By 22 februari 2019september 27th, 2020No Comments

1. Pas dit idee op dezelfde manier toe als de twee voorgaande, zonder enig onderscheid te maken. 2 Elk voorwerp dat je ziet, is geschikt om het idee op toe te passen. 3 Zorg ervoor dat je je niet gaat afvragen of iets wel geschikt is voor de toepassing van het idee. 4 Dit zijn geen oefeningen in oordelen. 5 Alles is geschikt, als je het ziet. 6 Sommige dingen die je ziet, kunnen een emotioneel geladen betekenis voor je hebben. 7 Probeer zulke gevoelens opzij te zetten en behandel die dingen gewoon net zoals je al het andere zou behandelen.

2. De bedoeling van deze oefeningen is je te helpen jouw denkgeest te bevrijden vam alle vroegere associaties, de dingen precies zo te zien zoals ze zich nu aan jou voordoen en te beseffen hoe weinig jij er werkelijk van begrijpt. 2 Het is daarom noodzakelijk dat je bij de keuze van de dingen waarop het idee van vandaag toegepast gaat worden, je denkgeest volkomen open houdt en niet door oordelen laat hinderen. 3Voor dit doel is het ene ding gelijk aan het andere, even geschikt en daarom even nuttig.

Voordat Hij in Zijn denkgeest dromen ging maken had ons Gewaar Zijn – als Zoon van God –  geen buitenwereld nodig en hoefde ook niets te weten om geluk, vrede en stilheid te ervaren. Je hebt niets nodig om het Liefde-Zijn bewust te delen met God. Aangezien we die ‘staat van Liefde-Zijn’ nooit hebben kunnen verlaten moeten we er dus nog steeds gewoon ‘in’ zijn. Wij hebben alleen in onze denkgeest met verbeelde gedachten  een idee toegestaan waardoor wij schijnbaar in een lichaam in een droomwereld terecht zijn gekomen.

les 51.3.(3) Ik begrijp niets wat ik zie. Hoe zou ik kunnen begrijpen wat ik zie, wanneer ik dat (zelf) verkeerd beoordeeld heb? Wat ik (ogenschijnlijk buiten mij) zie is de projectie van mijn eigen denkfouten (binnen mijn eigen kennen-zijn van gedachten). Ik begrijp niet wat ik zie, omdat het (namelijk gelabelde fantasiebeelden) onbegrijpelijk is. Het heeft geen zin om te proberen het (niet-bestaande fantasieverhaal) te begrijpen. Maar er is alle reden om het (fantasieverhalen willen zien) los te laten en ruimte te maken voor wat wel (werkelijk in ons is en) kan worden gezien, begrepen en bemind (niet met ogen van het lichaam maar met ons kennen-zijn van ware gedachten). Wat ik nu zie (met ogen van het lichaam meen te zien), kan ik hiervoor inruilen eenvoudig door daartoe bereid te zijn (door anders te leren denken). Is dit (anders te leren denken en de werkelijke wereld leren zien ) geen betere keuze dan die welke ik eerder maakte (gelabelde fantasiebeelden willen zien)?
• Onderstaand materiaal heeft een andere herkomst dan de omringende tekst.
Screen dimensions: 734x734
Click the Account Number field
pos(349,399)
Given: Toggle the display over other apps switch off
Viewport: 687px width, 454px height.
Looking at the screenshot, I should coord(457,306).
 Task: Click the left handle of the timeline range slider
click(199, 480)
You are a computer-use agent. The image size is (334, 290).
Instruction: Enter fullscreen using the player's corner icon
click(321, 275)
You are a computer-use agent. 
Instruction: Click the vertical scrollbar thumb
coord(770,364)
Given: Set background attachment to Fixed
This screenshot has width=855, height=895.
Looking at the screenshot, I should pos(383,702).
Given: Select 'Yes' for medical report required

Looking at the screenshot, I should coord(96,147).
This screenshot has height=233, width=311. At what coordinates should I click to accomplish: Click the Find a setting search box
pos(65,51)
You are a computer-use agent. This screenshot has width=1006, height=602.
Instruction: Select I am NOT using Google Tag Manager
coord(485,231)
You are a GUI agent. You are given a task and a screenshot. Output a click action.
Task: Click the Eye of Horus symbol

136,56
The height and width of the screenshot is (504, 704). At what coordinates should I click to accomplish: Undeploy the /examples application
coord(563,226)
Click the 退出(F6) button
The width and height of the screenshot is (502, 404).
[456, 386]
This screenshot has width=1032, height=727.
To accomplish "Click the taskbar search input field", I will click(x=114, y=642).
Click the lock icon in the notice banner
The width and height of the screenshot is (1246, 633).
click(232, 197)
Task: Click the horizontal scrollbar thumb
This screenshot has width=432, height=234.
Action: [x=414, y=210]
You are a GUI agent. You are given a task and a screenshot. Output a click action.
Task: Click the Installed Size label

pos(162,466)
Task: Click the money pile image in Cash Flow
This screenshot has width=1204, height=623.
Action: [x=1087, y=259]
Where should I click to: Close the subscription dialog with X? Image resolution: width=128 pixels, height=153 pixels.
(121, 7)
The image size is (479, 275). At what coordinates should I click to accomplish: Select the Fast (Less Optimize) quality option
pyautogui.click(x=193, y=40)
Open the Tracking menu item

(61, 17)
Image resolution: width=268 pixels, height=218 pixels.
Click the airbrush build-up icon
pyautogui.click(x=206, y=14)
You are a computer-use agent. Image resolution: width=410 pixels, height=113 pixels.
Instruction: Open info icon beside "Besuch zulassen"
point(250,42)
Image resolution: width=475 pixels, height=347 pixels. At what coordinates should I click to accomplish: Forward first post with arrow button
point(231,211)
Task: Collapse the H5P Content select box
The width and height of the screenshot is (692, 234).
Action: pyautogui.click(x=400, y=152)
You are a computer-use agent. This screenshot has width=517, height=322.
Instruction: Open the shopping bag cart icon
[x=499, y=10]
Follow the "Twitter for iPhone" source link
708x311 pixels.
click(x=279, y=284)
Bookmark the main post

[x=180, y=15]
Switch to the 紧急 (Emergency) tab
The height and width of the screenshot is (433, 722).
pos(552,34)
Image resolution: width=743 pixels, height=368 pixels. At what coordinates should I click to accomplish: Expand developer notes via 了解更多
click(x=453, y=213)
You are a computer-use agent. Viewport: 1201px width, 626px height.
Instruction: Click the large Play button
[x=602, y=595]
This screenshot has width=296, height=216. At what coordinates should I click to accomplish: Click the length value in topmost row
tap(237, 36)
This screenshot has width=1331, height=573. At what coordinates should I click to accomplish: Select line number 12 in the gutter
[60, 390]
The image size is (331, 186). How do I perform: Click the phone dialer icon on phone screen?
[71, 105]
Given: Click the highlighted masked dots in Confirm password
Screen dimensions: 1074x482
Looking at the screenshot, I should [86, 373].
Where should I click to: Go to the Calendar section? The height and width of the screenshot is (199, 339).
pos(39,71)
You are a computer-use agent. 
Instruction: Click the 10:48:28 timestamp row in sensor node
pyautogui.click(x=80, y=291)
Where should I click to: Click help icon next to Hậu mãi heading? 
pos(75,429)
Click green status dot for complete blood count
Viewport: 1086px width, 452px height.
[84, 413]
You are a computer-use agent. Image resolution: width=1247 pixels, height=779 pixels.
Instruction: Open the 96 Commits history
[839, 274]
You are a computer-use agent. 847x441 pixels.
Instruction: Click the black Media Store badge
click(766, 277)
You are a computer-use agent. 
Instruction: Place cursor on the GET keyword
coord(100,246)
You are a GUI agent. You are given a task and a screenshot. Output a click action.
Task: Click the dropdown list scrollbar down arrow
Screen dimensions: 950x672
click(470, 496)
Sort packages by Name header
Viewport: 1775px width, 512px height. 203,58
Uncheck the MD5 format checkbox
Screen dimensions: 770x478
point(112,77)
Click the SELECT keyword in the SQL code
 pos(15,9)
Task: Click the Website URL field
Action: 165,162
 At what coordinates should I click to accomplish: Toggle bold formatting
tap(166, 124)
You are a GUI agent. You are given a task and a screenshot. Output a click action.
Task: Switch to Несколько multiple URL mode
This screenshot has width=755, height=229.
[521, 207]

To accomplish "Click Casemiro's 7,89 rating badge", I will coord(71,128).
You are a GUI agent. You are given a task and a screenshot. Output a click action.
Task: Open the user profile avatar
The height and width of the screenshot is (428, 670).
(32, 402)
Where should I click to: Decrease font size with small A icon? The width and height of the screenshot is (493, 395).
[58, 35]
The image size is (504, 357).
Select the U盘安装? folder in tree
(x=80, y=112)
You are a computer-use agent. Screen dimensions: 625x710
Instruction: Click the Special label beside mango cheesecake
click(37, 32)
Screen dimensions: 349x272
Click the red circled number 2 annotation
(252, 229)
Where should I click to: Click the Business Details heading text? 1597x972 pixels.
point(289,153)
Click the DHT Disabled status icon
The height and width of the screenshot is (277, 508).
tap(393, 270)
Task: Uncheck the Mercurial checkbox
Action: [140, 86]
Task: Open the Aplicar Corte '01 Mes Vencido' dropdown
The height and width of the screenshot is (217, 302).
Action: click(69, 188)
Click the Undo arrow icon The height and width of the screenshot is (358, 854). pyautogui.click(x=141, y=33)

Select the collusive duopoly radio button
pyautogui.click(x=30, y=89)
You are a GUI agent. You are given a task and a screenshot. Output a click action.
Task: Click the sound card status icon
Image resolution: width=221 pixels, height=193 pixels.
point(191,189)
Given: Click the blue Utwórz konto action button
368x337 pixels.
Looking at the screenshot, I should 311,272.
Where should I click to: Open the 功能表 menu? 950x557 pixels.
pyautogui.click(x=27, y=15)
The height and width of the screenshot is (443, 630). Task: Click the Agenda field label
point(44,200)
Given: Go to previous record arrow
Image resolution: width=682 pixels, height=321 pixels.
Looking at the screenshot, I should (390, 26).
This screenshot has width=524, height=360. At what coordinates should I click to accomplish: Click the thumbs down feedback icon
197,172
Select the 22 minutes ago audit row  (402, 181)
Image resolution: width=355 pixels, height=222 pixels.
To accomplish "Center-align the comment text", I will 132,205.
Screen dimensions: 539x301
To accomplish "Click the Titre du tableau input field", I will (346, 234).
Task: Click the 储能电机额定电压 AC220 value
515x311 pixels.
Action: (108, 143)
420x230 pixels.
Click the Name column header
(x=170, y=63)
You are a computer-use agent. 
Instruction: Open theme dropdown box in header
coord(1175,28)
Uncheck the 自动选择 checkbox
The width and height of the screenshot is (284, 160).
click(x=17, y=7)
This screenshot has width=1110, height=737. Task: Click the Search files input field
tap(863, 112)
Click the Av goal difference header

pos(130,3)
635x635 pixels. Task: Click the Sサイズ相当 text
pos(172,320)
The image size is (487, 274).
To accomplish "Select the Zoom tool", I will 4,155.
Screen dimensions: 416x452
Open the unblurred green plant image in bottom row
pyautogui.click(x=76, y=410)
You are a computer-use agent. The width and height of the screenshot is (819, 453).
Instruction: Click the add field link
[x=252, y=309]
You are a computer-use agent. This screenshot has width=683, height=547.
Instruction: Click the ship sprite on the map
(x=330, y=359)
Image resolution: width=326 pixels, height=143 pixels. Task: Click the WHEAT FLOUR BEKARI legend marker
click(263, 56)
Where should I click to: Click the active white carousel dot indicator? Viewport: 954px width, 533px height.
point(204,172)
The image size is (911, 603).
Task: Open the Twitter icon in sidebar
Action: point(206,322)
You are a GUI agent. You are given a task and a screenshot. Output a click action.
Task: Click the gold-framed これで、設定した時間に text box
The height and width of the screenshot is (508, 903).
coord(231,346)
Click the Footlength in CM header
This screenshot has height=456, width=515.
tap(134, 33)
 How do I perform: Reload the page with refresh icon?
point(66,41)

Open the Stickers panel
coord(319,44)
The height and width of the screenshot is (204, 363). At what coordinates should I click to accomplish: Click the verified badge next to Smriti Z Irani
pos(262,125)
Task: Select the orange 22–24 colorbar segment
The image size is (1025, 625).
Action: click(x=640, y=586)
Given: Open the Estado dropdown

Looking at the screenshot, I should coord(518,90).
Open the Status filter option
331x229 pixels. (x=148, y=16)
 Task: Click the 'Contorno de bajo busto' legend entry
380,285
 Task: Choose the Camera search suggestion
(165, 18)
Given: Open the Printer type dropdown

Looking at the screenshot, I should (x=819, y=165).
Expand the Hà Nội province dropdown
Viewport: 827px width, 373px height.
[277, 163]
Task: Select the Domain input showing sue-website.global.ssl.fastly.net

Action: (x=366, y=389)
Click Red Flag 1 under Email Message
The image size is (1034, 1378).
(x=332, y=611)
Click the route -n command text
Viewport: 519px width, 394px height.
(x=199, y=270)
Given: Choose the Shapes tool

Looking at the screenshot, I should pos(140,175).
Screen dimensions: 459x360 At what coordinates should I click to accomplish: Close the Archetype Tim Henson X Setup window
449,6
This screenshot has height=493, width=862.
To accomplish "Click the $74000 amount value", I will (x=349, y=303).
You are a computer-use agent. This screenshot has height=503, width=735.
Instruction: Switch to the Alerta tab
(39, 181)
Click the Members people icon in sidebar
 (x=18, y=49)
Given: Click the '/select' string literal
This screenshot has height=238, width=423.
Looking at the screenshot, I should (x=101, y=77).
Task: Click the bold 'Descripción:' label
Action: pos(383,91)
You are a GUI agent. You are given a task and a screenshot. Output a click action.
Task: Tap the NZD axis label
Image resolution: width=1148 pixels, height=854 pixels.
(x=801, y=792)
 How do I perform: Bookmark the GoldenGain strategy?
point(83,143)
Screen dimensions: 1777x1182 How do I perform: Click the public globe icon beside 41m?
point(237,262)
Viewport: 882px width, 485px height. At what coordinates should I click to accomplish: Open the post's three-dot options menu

VERANTWOORDELIJKHEID LEREN NEMEN OM DE WAARDE DIE WE SCHIJNBAAR IN DE DROOM GEÏNVESTEERD HEBBEN, TERUG TE LATEN DRAAIEN.

In les 2 ontdekten wij  T27.VIII.11. ‘Ik heb dit gedaan, en dit is wat ik ongedaan wil maken.’

Les 3 helpt ons te zien waarom we niets kunnen begrijpen van de dingen die we zien, omdat we ze zelf een betekenis hebben gegeven die niet strookt met de Werkelijkheid.

Willen we weer duurzaam geluk en vrede ervaren van liefde-zijn dan zullen we zelf de verantwoordelijkheid moeten leren nemen om de waarde die we schijnbaar in die droom geïnvesteerd hebben terug te laten draaien naar dat wat we werkelijk waren en zijn, voordat we ons dit droommaaksel gingen verbeelden. Voordat wij met verbeelde gedachten onze aandacht leerden weg te geven aan de dingen om ons heen, die we een label gaven en zo ruimte maakten tussen die gelabelde dingen en ze vervolgens voor waar aan gingen zien.

LES 184

1. Je (ego)leeft aan de hand van symbolen. 2 Je (als dromer in de ene denkgeest van de zoon) hebt namen bedacht voor alles wat jij ziet. 3 Elk ding wordt een afzonderlijke entiteit, die jij identificeert met behulp van zijn eigen naam. 4 Daarmee houw je het uit de eenheid los. 5 Daarmee markeer je zijn bijzondere kenmerken en zonder je het van andere dingen af door de ruimte eromheen te benadrukken. 6 Deze ruimte zet jij tussen alle dingen die je elk van een andere naam voorziet, alle gebeurtenissen die je uitdrukt in termen van plaats en tijd, alle lichamen die je met een naam begroet.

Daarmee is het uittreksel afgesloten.